Há filmes que, de certa forma, formam parte de um vocabulário básico de todo apreciador de cinema. Em geral, a maioria dos filmes de qualidade já foram catalogados em listas de "x" melhores da Nouvelle Vaugue, "x" melhores das décadas tais, de todos os tempos etc. Também é facilmente compreensível que todos eles já tenham sido objeto de análise e de textos sortidos de fácil acesso.
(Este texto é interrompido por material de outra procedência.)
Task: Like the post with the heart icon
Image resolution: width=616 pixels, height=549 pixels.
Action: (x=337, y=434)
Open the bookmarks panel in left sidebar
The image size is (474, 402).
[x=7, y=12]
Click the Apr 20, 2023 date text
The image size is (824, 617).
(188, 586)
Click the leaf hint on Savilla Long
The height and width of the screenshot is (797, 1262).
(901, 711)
"Le Charme Discret de la Bourgeoisie" de 1972 é um filme, do diretor mexicano Buñuel, que costuma ser muito badalado por ser uma "feroz" crítica à nossa sociedade contemporânea. Os seus expectadores também costumam agregar os adjetivos "ácida", "surrealista", "combinação de realidade e absurdo" e tantas outras embalagens mais.

Segundo Ruy Gardinier, neste filme percebe-se “o sonho da bela comunidade, da agregação ideal de um grupo de pessoas afins, de modo a transformarem o mundo em algo mais belo”. Esta é uma daquelas belas frases retóricas, típicas dos críticos de arte contemporânea, que tentam acrescentar, com palabras, algum conteúdo a algo que não tem nenhum.

Qualquer um que esteja acostumado com um mínimo de literatura verdadeiramente crítica da sociedade (Horkheimer, Gramsci, Luhmann, Nietzsche, Marx, Hegel, Deleuze etc) percebe que o mais evidente nesta obra de Buñuel é a ausência absoluta de diálogos críticos e aprofundamento em quaisquer questões.

É preciso certo esforço para enxergar que o que se passa na tela não é nada mais do que se passa em qualquer outro filme, inclusive os tais "absurdos surrealistas", que se devem aos sonhos dos personagens e não a uma análise do absurdo cotidiano.